Complete AI Training

Prompt · Insurance Data Analysts

Automated Risk Assessment Algorithm Design

Use this when you need to develop algorithms that automatically assess risk factors to streamline underwriting.

All 17 prompts in this lesson

How to use it

  1. Copy the prompt and paste it into ChatGPT, Claude, Gemini or any other AI.
  2. Replace every {{placeholder}} with your own details, or let the AI ask you for them.
  3. Use the follow-ups below to go deeper.
Prompt

Role You are an expert in risk modeling and insurance analytics. Your goal is to design a robust automated risk assessment algorithm that identifies high-risk factors from various data sources.

Context you provide

  • {{data_types}}: Types of data to analyze (e.g., historical claims, customer behavior, medical records).
  • {{target_population}}: Specific demographic or product type for risk assessment (e.g., young drivers, life insurance).
  • {{risk_factors}}: Specific risk factors to focus on (e.g., age, location, health conditions).

Instructions

  1. Ask for any missing context before starting.
  2. Outline the steps to develop the algorithm, including data collection, preprocessing, feature selection, and model training.
  3. Specify how to incorporate real-time data for dynamic risk assessment.
  4. Recommend techniques for validating the algorithm's accuracy and reliability.
  5. Discuss regulatory considerations and ethical implications of automated risk assessment.
  6. Provide a plan for monitoring and updating the algorithm over time.

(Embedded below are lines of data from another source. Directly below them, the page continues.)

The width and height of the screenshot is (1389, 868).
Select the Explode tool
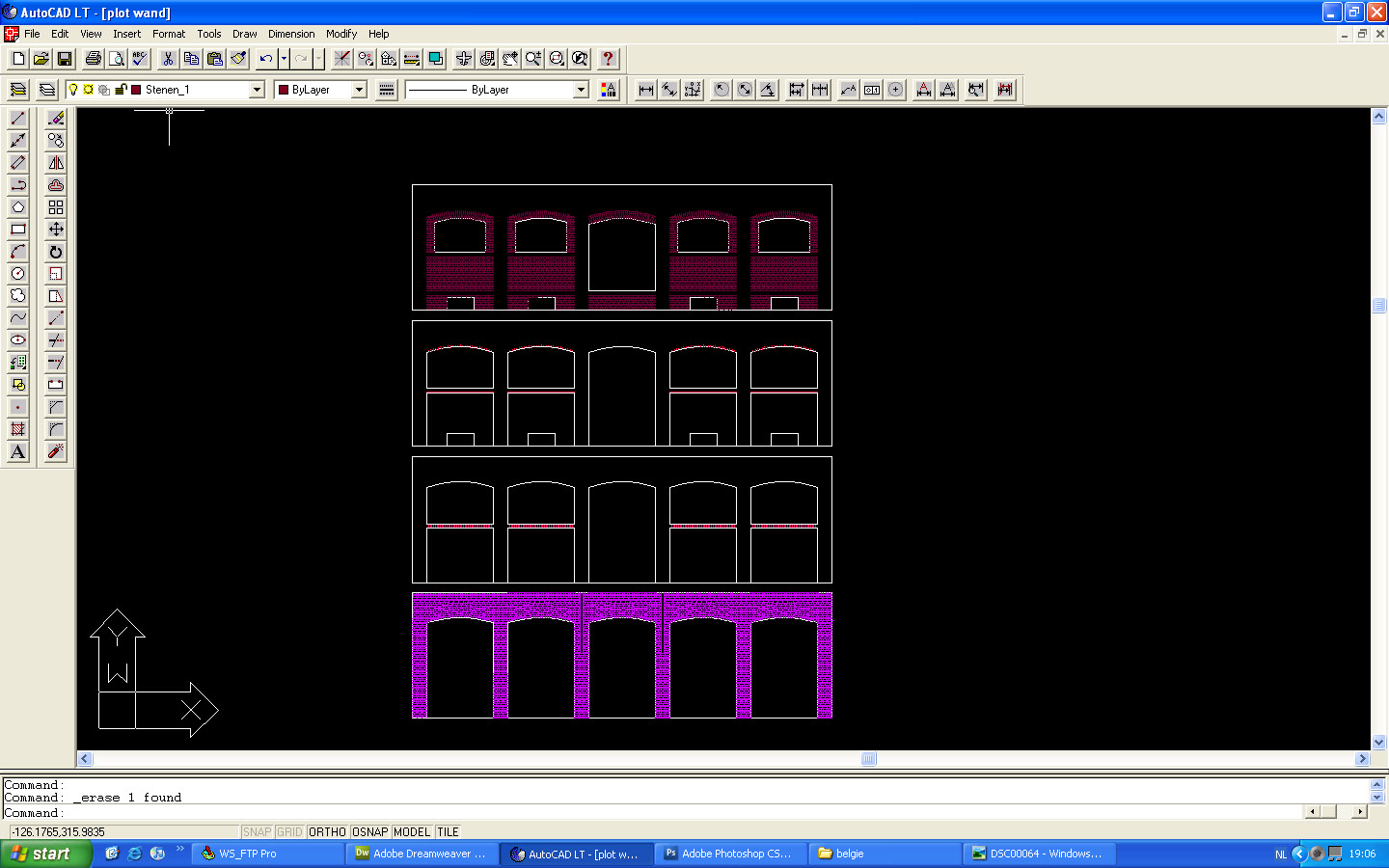click(55, 451)
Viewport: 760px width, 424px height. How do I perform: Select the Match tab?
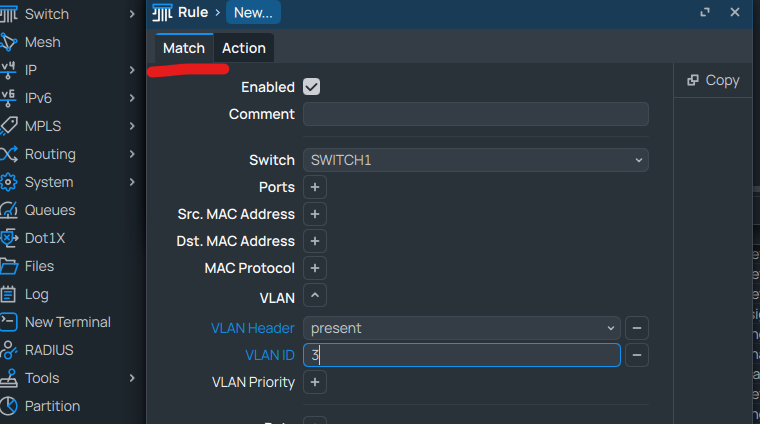184,48
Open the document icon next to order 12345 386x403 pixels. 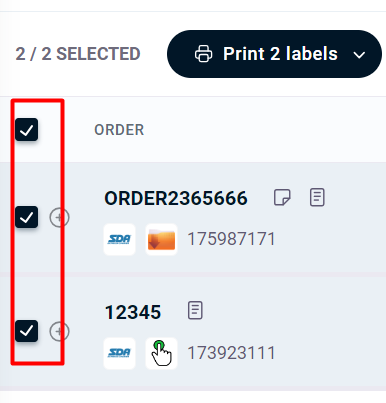point(195,311)
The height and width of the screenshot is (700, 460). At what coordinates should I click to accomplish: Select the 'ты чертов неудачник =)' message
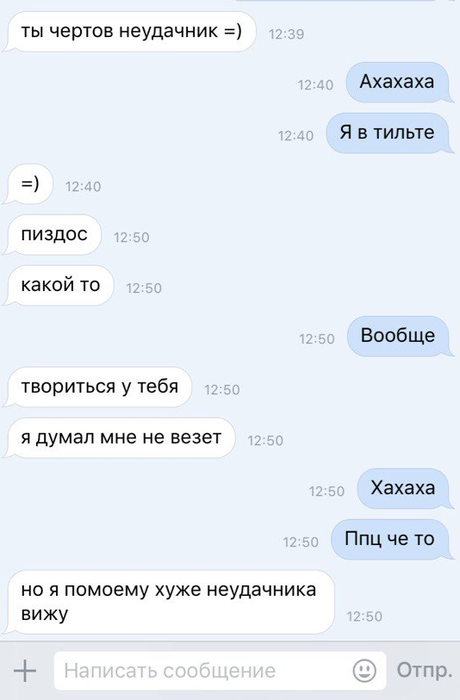coord(130,32)
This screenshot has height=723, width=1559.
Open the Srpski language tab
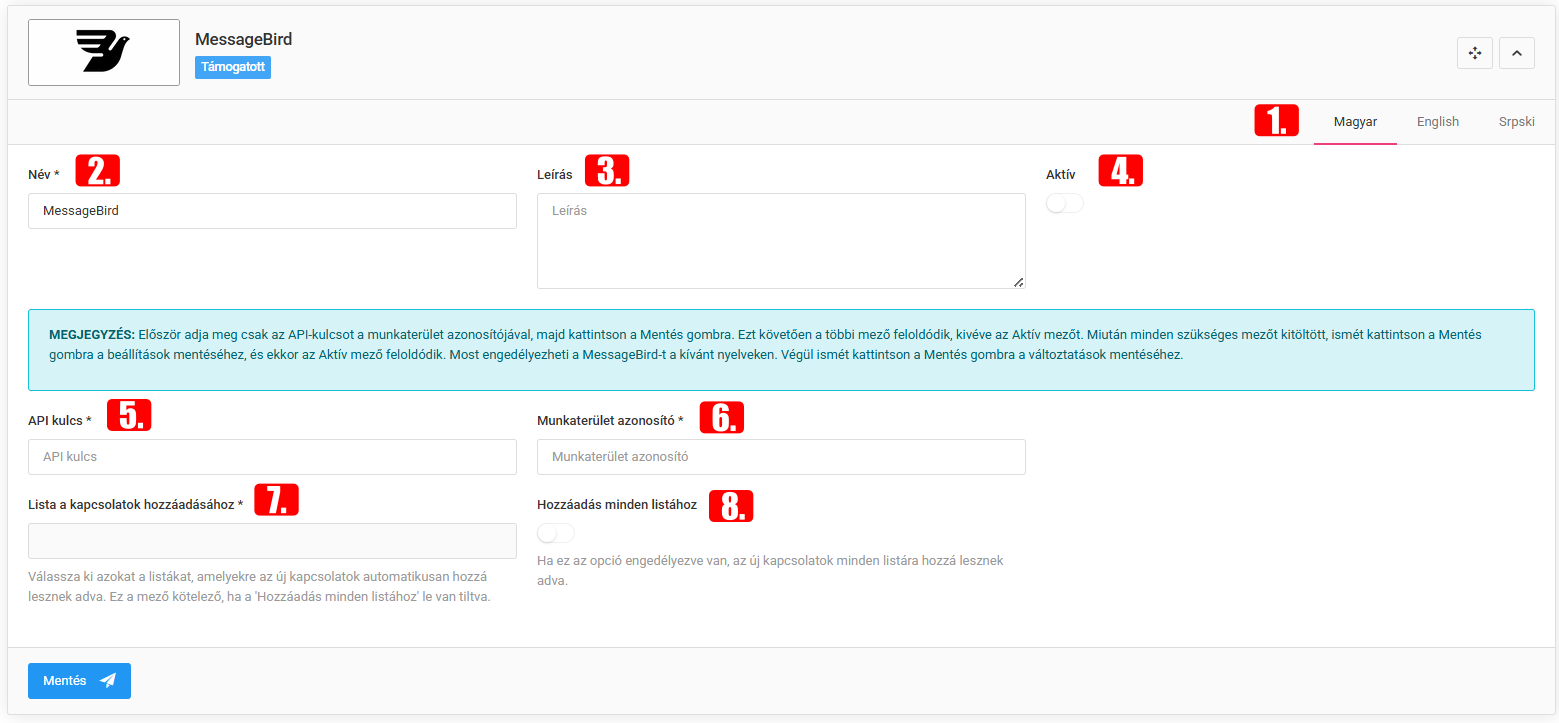pyautogui.click(x=1516, y=122)
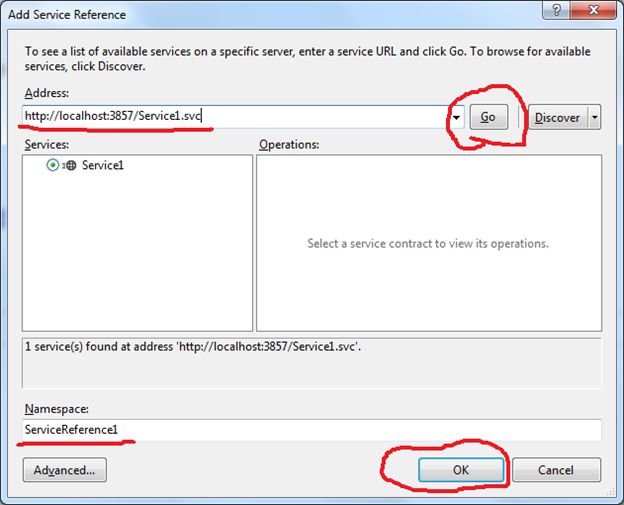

Output format Provide a comprehensive plan with sections: Data Requirements, Algorithm Development, Validation, Compliance, and Maintenance. Use bullet points and technical language. Keep tone professional and precise.

Guardrails

  • Do not suggest using data that may violate privacy laws.
  • Flag assumptions about data quality and availability.
  • Stay within the scope of risk assessment; do not expand to other insurance processes.

Example Data types: historical claims and customer behavior; target population: young drivers; risk factors: age, driving record, credit score.

Follow-up prompts

  • How can we test the algorithm's performance on a sample dataset?
  • What are the key regulatory hurdles we should prepare for?
  • Can you suggest ways to explain the algorithm's decisions to stakeholders?